This "intuition" of phenomenological interactionist theory is not, however, the same as the intuition to which radical feminists refer. This conceptualization of the relationship between perception and meaning is entirely incompatible with radical feminism insofar as there is no place for emotions and emotionally-driven intuitive processes here except for the discard pile of "everyday" (illusory) meanings which, insofar as they cannot be clearly seen to stem from direct sensory input, are being bracketed out of the way. In fact, a closer consideration of the tight dependency of accurate knowledge upon sensory observation of which one is conscious makes phenomenology's "intuition" start to look a lot like that old sacred icon of positivist science, concrete empirical data. It also looks weak in light of common-sense considerations of how people arrive at meaning-certainly, it would seem that if objects have compelling eidetic meanings which are apparent when social constructs are bracketed and pulled back out of the way, then infants should be immediately cognizant of their environments, and very young children fully acquainted with the ultimate meaning of things. As with rational choice and exchange theories, it becomes difficult to understand how to explain the success of the social illusions of ideology.
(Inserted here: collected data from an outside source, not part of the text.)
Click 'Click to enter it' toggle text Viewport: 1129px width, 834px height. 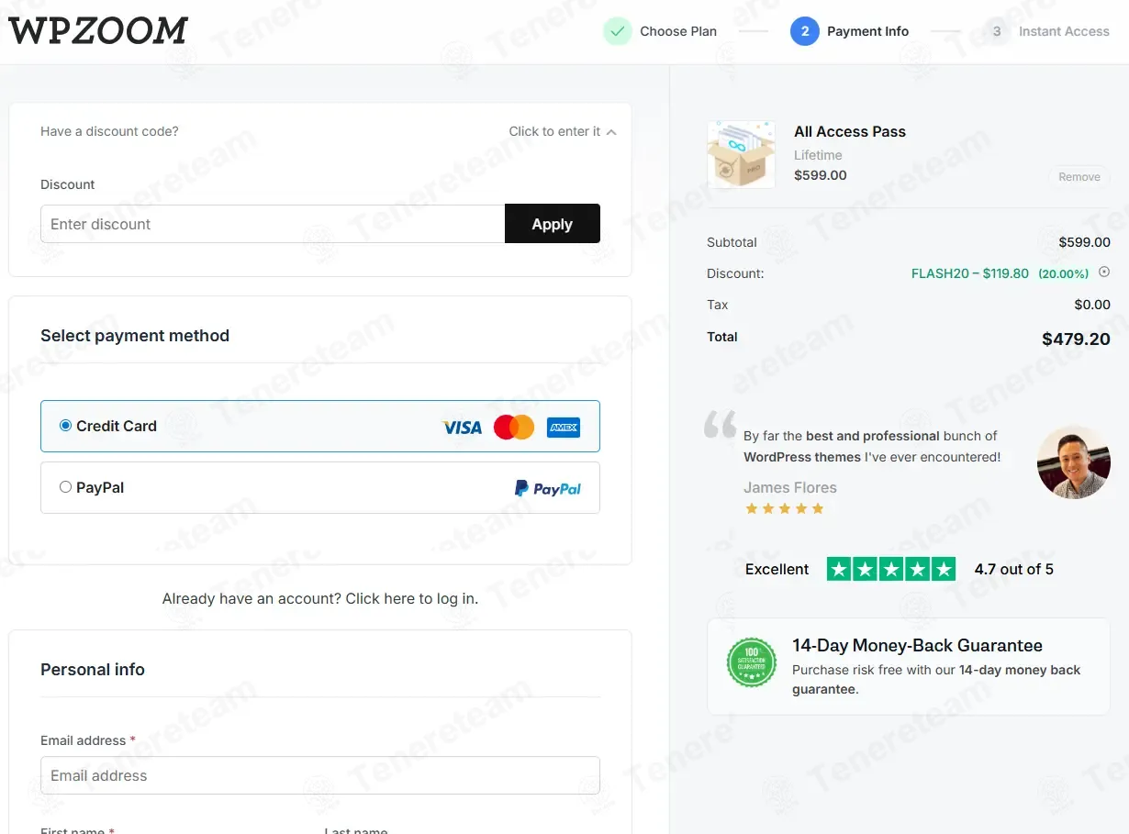point(554,131)
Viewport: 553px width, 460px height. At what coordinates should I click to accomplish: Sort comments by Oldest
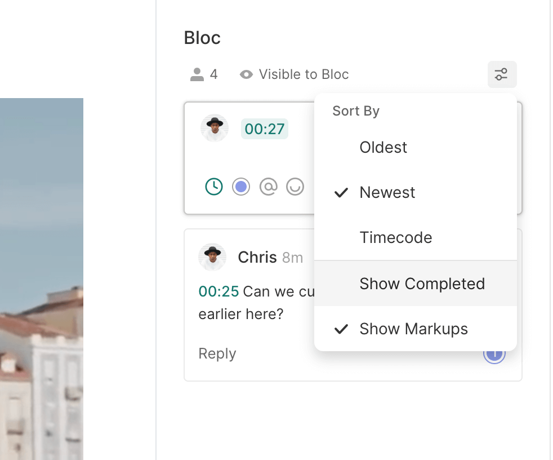[383, 148]
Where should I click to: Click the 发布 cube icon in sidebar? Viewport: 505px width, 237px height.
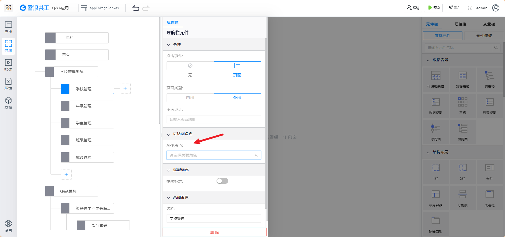[8, 103]
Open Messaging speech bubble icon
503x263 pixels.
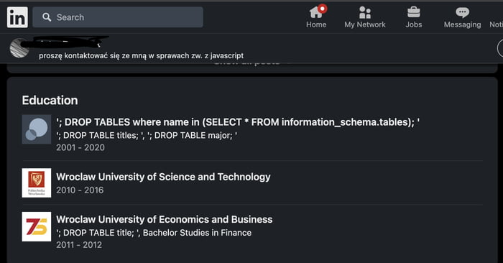(462, 13)
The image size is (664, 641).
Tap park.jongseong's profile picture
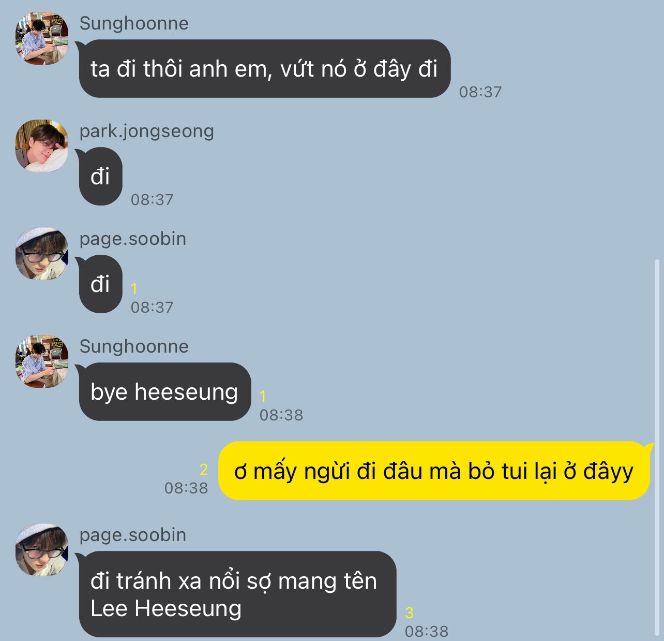coord(42,146)
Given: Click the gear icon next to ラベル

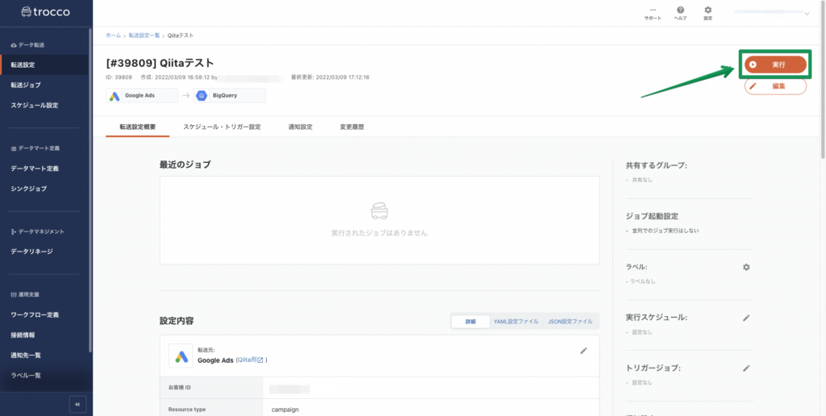Looking at the screenshot, I should [x=746, y=267].
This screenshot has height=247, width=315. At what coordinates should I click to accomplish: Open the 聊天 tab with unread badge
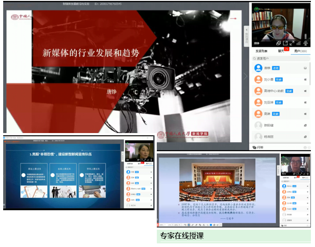[281, 51]
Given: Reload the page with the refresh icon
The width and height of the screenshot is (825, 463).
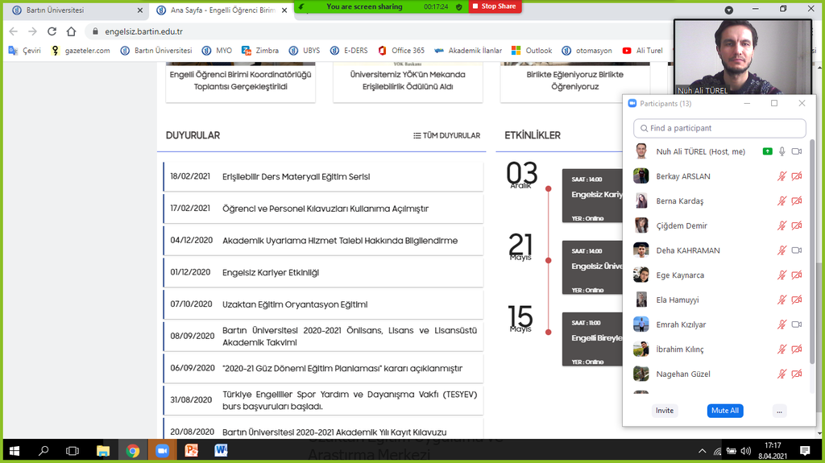Looking at the screenshot, I should (x=52, y=31).
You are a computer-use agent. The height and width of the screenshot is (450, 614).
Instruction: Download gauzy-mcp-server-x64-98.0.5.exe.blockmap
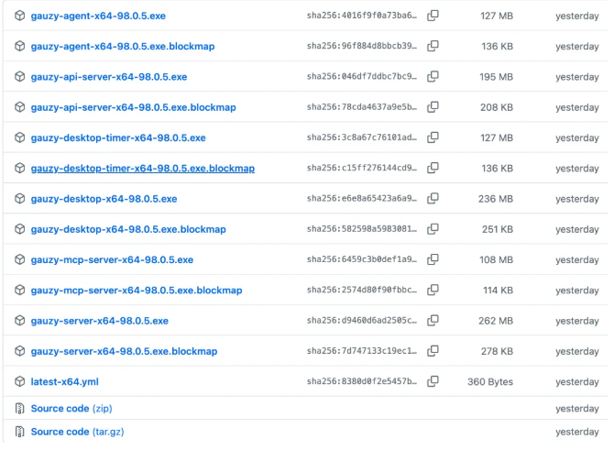pyautogui.click(x=136, y=291)
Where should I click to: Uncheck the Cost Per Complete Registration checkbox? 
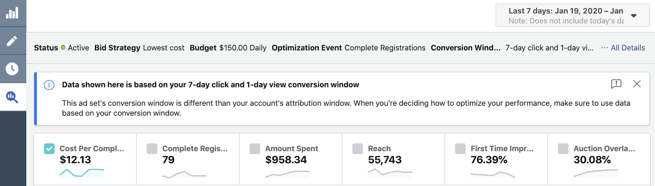coord(49,149)
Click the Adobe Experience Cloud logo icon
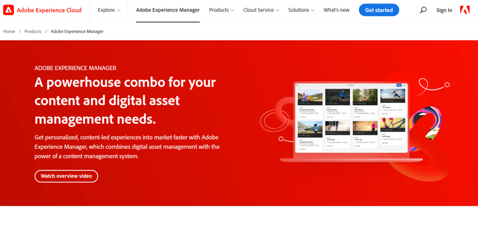This screenshot has height=239, width=478. point(8,10)
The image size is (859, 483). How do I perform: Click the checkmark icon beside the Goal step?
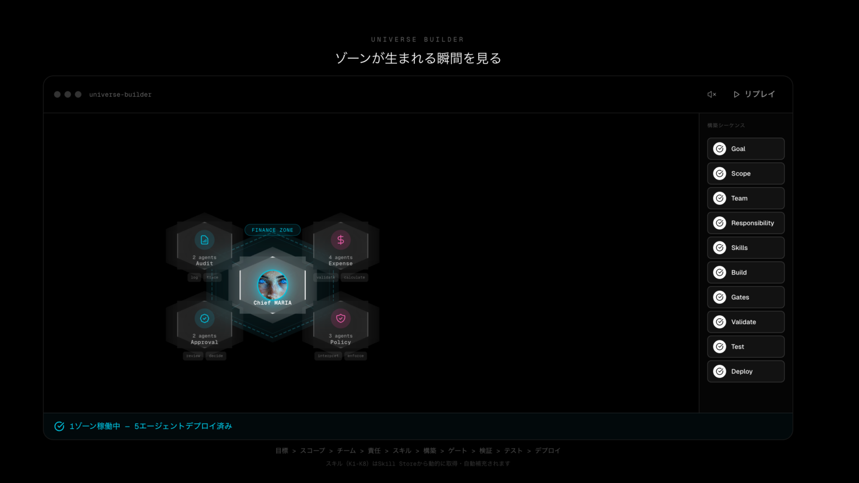click(720, 148)
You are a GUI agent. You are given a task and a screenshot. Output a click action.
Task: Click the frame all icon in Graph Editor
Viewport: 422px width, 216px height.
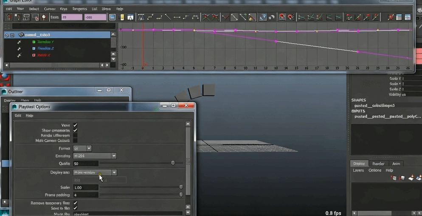pyautogui.click(x=112, y=17)
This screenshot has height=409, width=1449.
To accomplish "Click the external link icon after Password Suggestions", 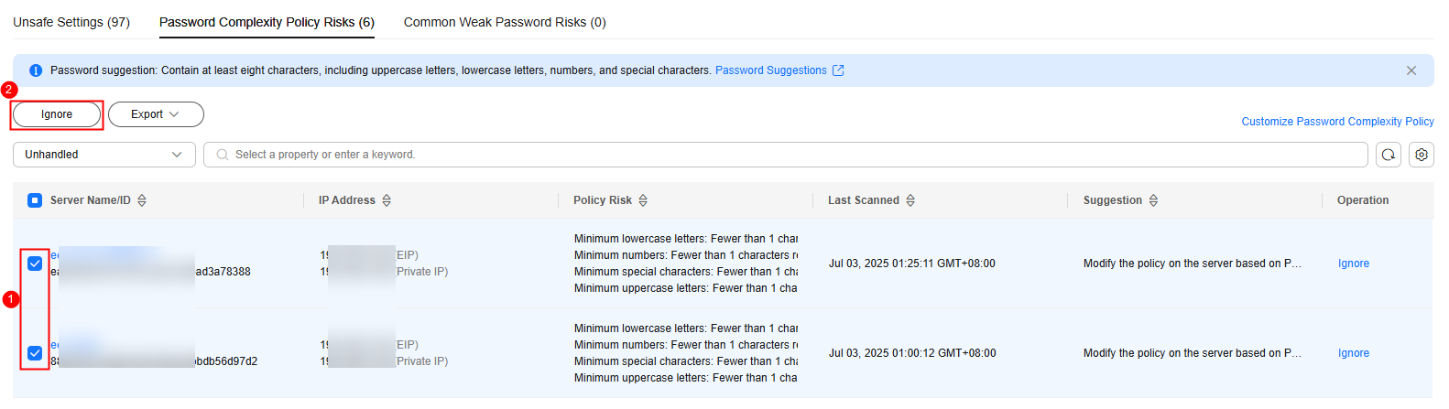I will (838, 70).
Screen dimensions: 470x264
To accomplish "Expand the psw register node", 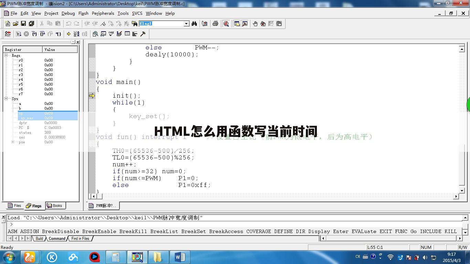I will (13, 142).
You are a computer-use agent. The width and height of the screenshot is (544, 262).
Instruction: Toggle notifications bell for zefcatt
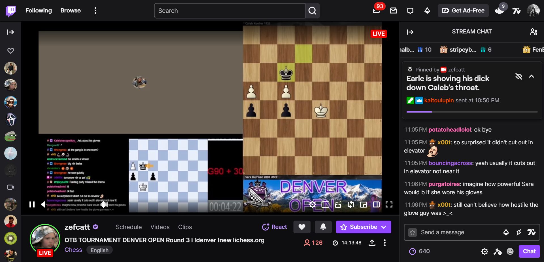point(323,227)
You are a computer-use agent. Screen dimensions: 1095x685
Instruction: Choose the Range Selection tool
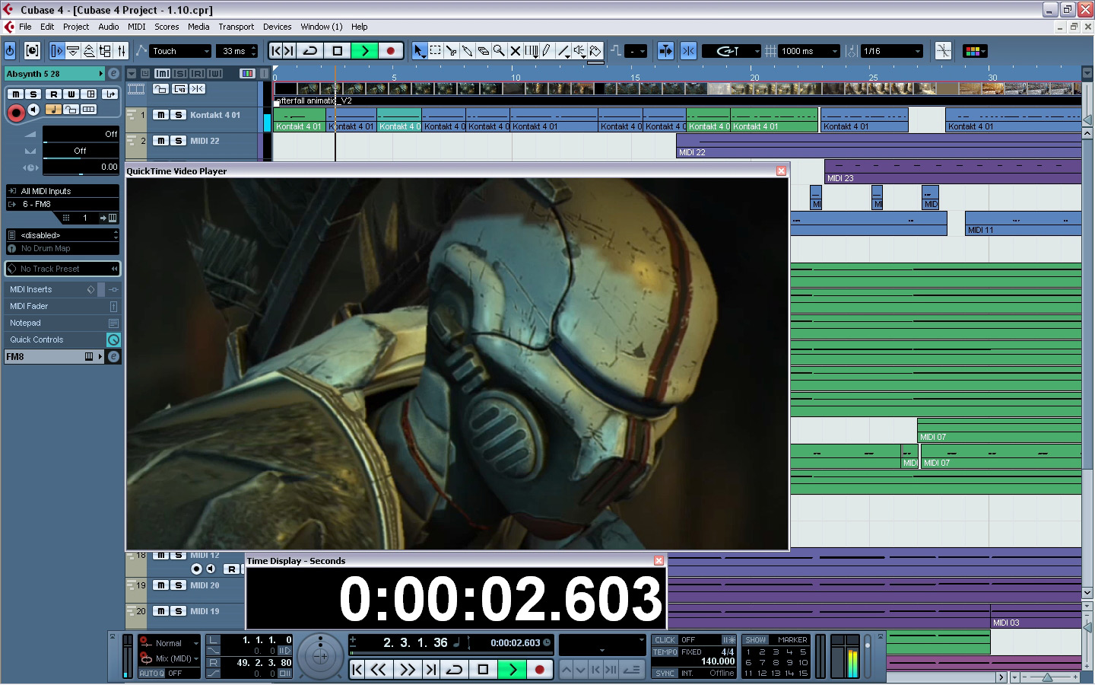435,51
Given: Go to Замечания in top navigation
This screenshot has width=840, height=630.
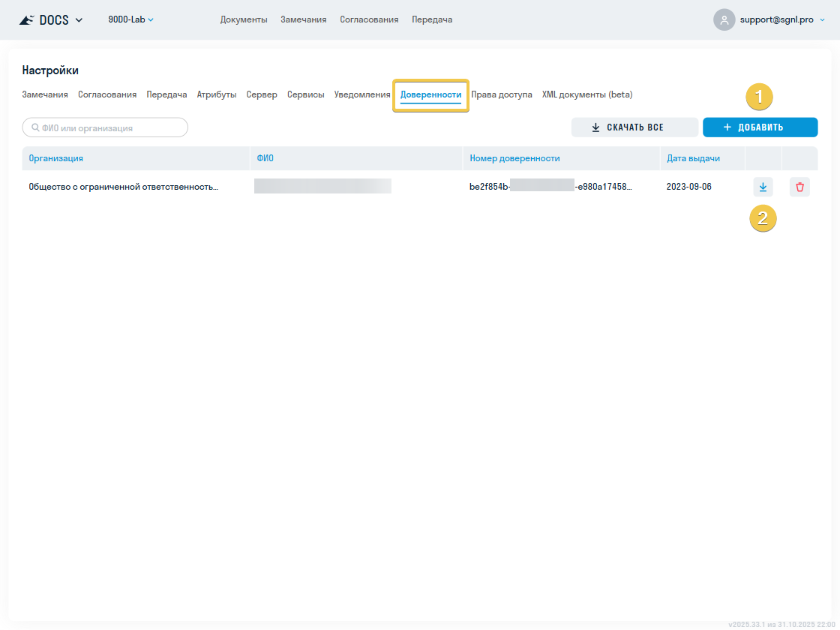Looking at the screenshot, I should tap(303, 20).
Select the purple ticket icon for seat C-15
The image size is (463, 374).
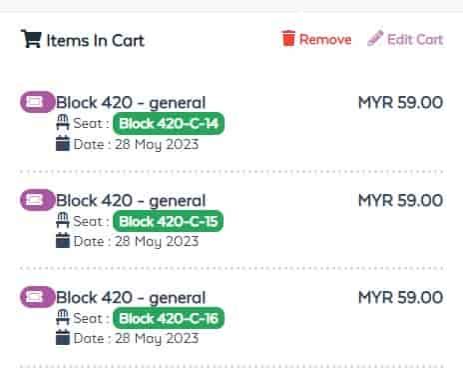tap(37, 200)
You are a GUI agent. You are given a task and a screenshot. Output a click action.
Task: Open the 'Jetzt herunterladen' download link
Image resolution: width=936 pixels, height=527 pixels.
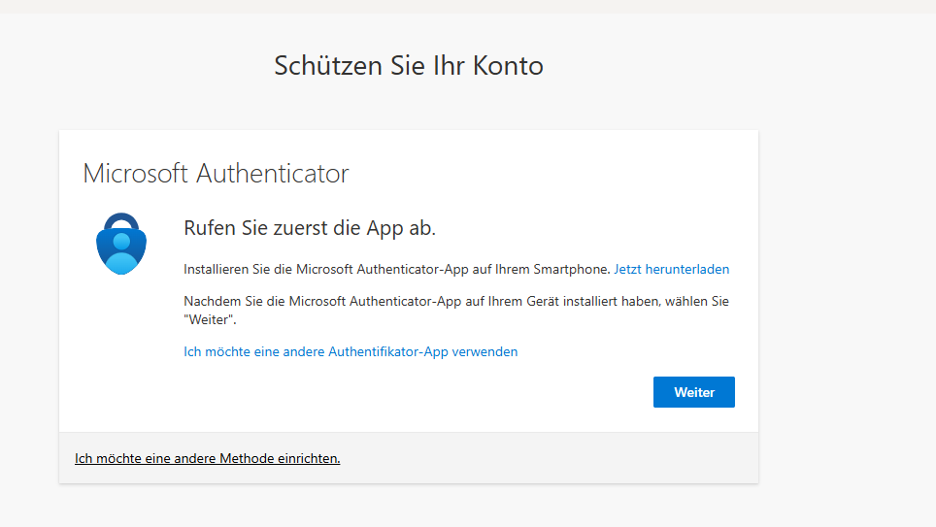click(671, 269)
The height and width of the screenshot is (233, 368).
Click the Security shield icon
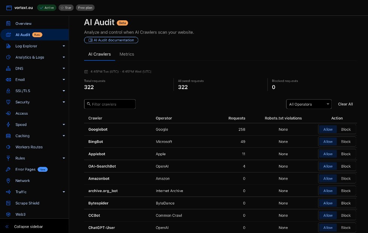[x=8, y=102]
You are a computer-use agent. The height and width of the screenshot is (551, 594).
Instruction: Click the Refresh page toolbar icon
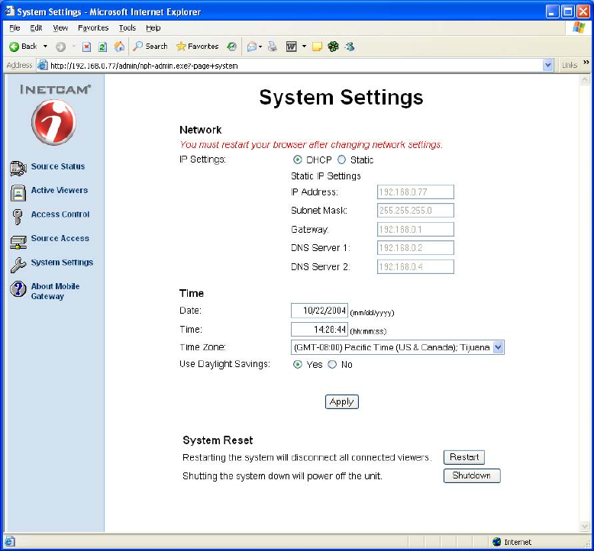pos(102,47)
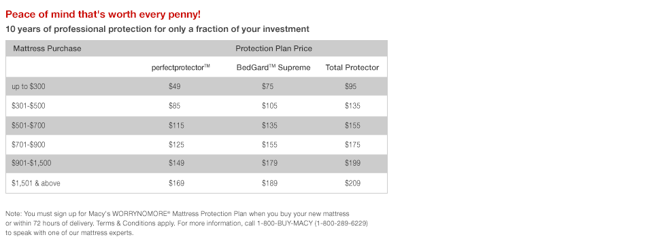653x252 pixels.
Task: Select the $105 BedGard Supreme price
Action: (x=269, y=106)
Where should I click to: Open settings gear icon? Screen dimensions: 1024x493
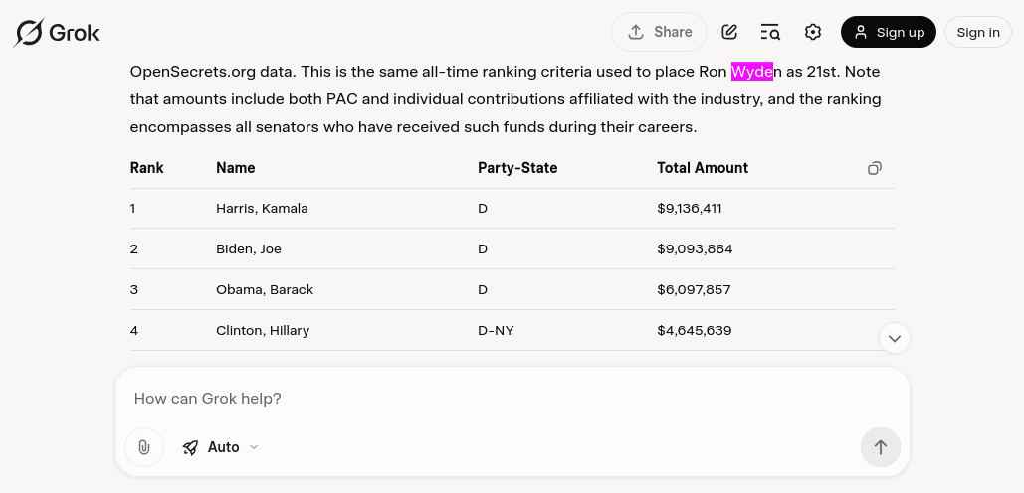pyautogui.click(x=812, y=32)
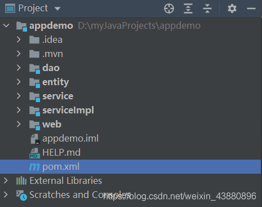The image size is (262, 207).
Task: Select the .mvn folder
Action: click(x=52, y=54)
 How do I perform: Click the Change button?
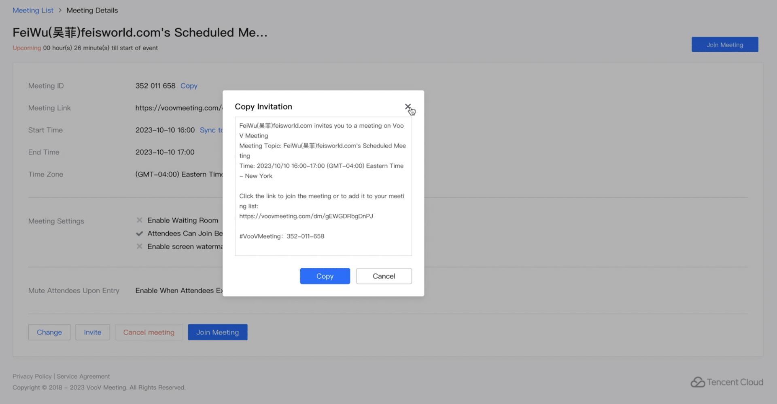click(x=49, y=332)
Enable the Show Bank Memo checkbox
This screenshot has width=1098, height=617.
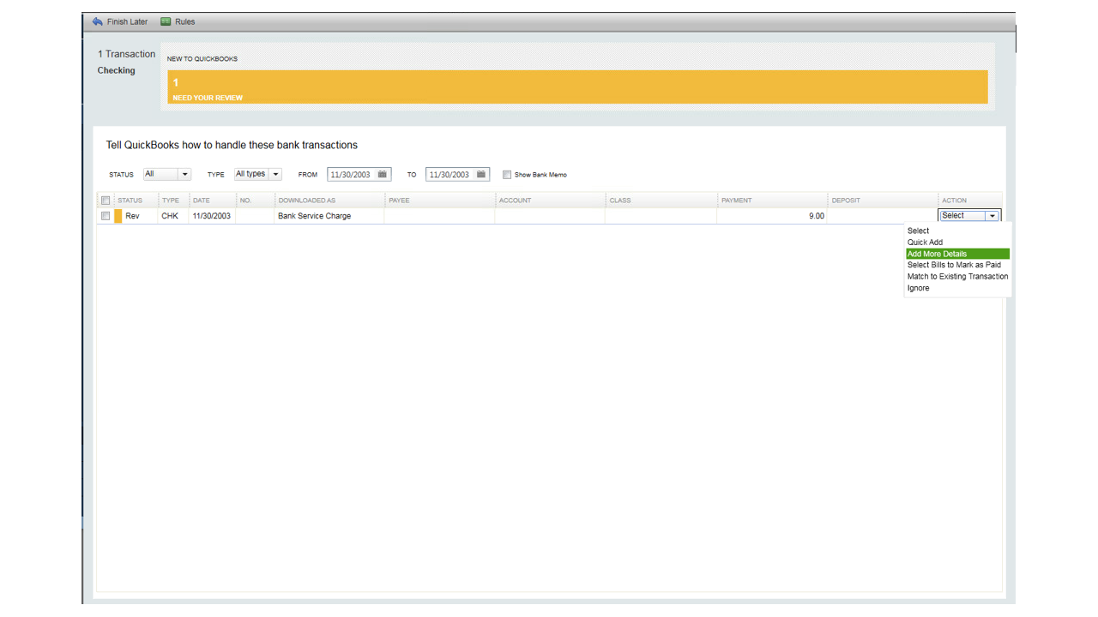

The shortcomings of epistemological theories which challenge feminist theory, or are at best incompatible with it, do not negate the need for a more convincing model with which to replace them. I have always felt (intuited) that the radical feminists were right about intuition, emotion, and cognition, but the explanation of how the process works was incomplete and therefore hard to explain, defend, or propose as a counter-argument (though there may be good feminist accounts I haven't been exposed to).

Charles Taylor (1971) delineates the parameters of a theory which seems to point in a useful direction. Hermeneutics, the science of interpretation, describes the relationship of meaning and knowledge in such a way that the object (text) being interpreted has authentic meaning which can be clear and apparent or vague and unclear, and which can be construed or misconstrued by the subject to whom it has these meanings. Hermeneutics seeks to clarify through interpretation, in such a way that the meaning of the object becomes more apparent to the subject. The meaning does not lie objectively in the objects, though, for the meaning that the objects have is meaning to a subject. In other words, the reader of a text (or "experiencer" of a situation or reality) has a relationship to that text such that the text has meaning to her or him whether he/she understands that meaning fully or not. In cases where understanding is missing or incomplete, hermeneutic interpretation translates the meaning of the original text into another form that expresses that meaning so as to make the original text understandable. Meaning is for a subject but not located in the subject either, so much as in the relationship of subject and object. Meaning is distinguished from understanding, allowing us to speak of accurate or false consciousness of a situation. Understanding and meaning are also distinguished from forms of expression, particularly the embodiment of meaning in language, since by definition if one's text's meaning is to be clarified through the writing of another text that interprets it, the same meaning must be said to exist (for the subject) in two different texts. A relative, elastic relationship between meaning and expression is understood to exist rather than a tight, rigid correspondence.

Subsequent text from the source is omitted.